A vulnerability in the Resolv protocol led to a $23 million hack, just days after it was publicly identified. The exploiter minted $80 million in unbacked stablecoins, causing the token’s value to collapse. DeFi audits often miss this type of risk, and the incident has prompted discussions about structural failures in DeFi security. Resolv has offered the hacker a deal to return most of the funds.
A $23 million exploit at the **Resolv** protocol this weekend exploited a vulnerability highlighted just five days earlier. The hacker created $80 million in unbacked **USR** stablecoins after gaining access to the project’s private keys. The token’s peg collapsed during the conversion to Ether, and it now trades around 20 cents.
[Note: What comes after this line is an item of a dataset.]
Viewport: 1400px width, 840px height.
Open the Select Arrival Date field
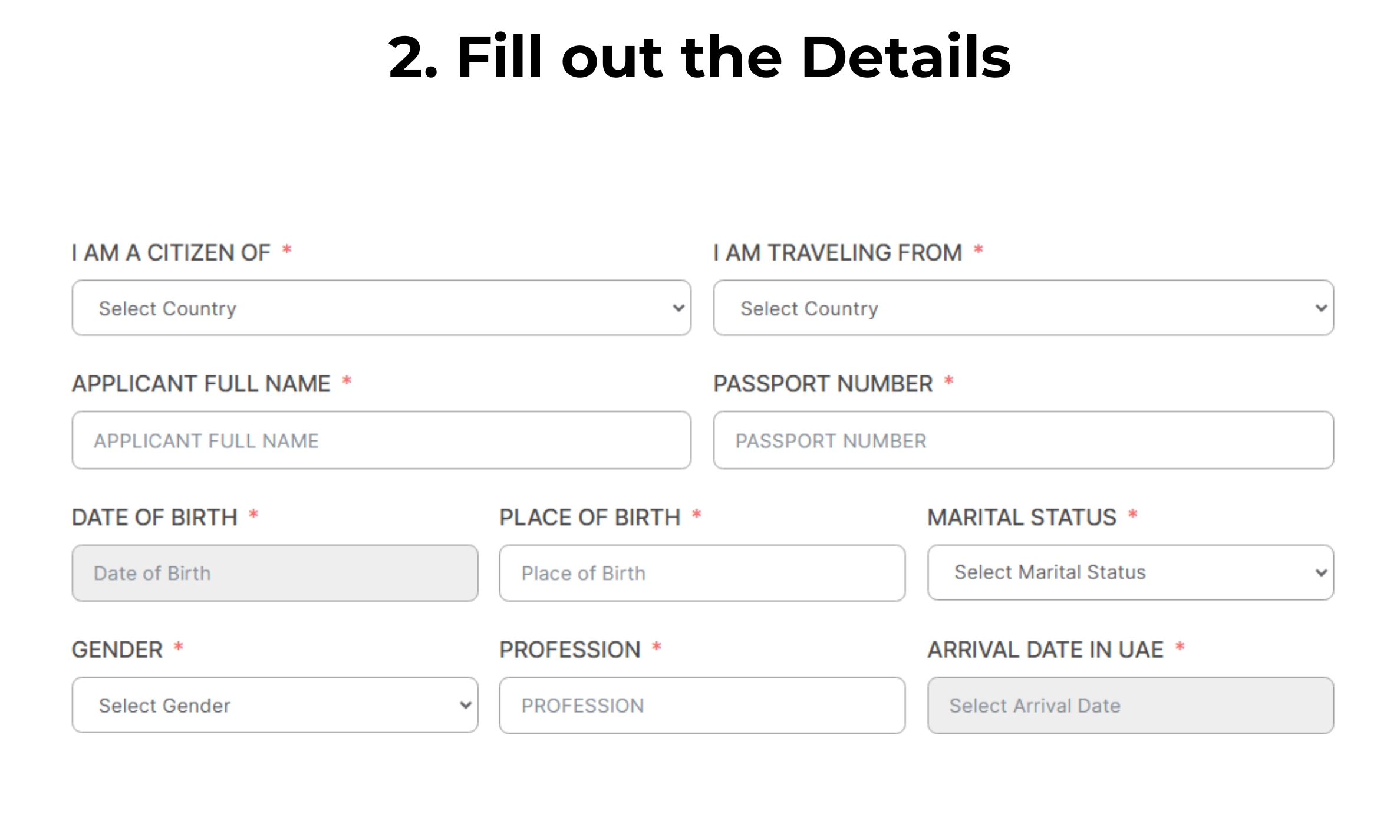1130,706
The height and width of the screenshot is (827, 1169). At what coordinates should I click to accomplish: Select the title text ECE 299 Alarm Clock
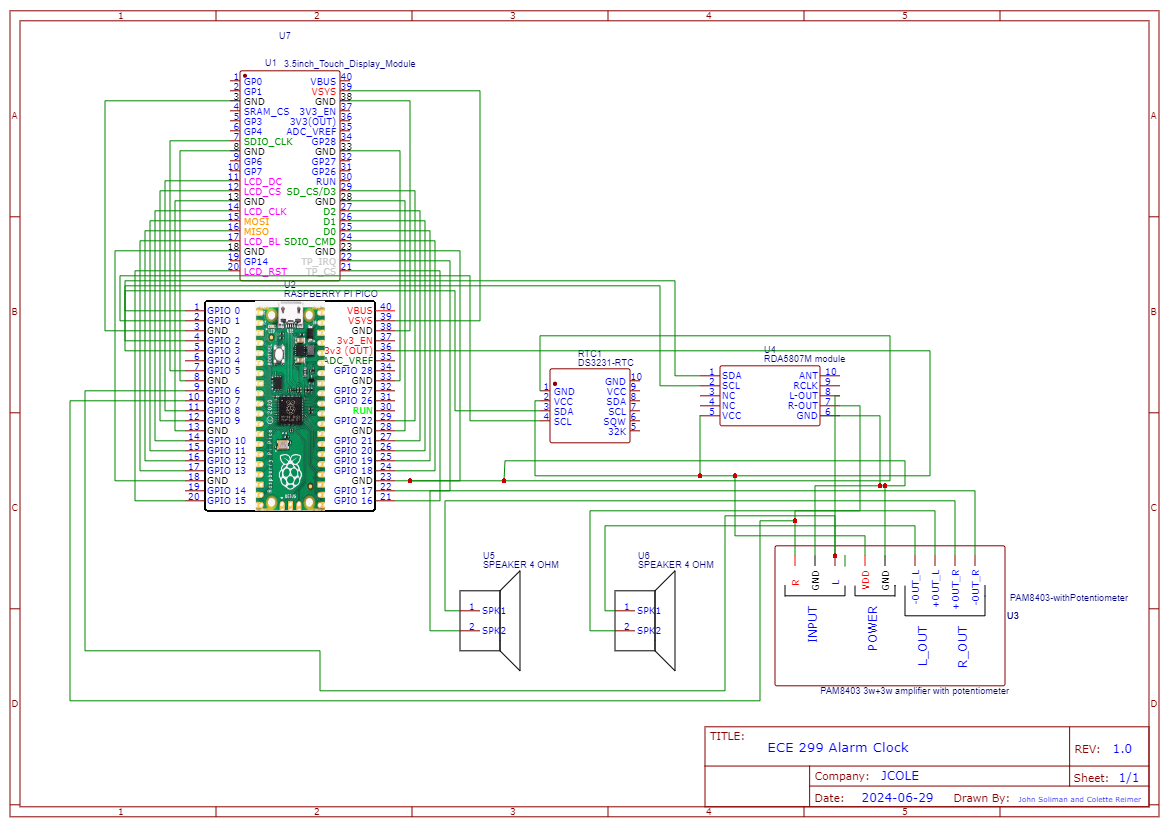(x=838, y=747)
The hack was described as a structural failure in how DeFi prices risk by Gate Ventures managing partner Kevin Yang. He stated “You can’t scale TVL to the trillions with duct-taped security.” Steakhouse Financial, Resolv’s risk manager, had published an economic overview noting the risk before it materialized.
DeFi risk ratings firm Credora said the proximate cause was high operational risk from a single privileged access key. Its analysis noted that “Resolv’s smart contracts had received multiple audits from well-regarded security firms, none of which identified the privileged key vulnerability.” The exploit also affected protocols that had integrated USR into their lending markets.
Resolv Labs has messaged the hacker, offering to end its pursuit for a 90% return of the Ether. Users have been advised to remove liquidity from affected vaults. The incident has contributed to a bleak sentiment in the sector, with Waymont CEO Jai Bhavnani writing “The Resolv hack felt like the final nail in the coffin.”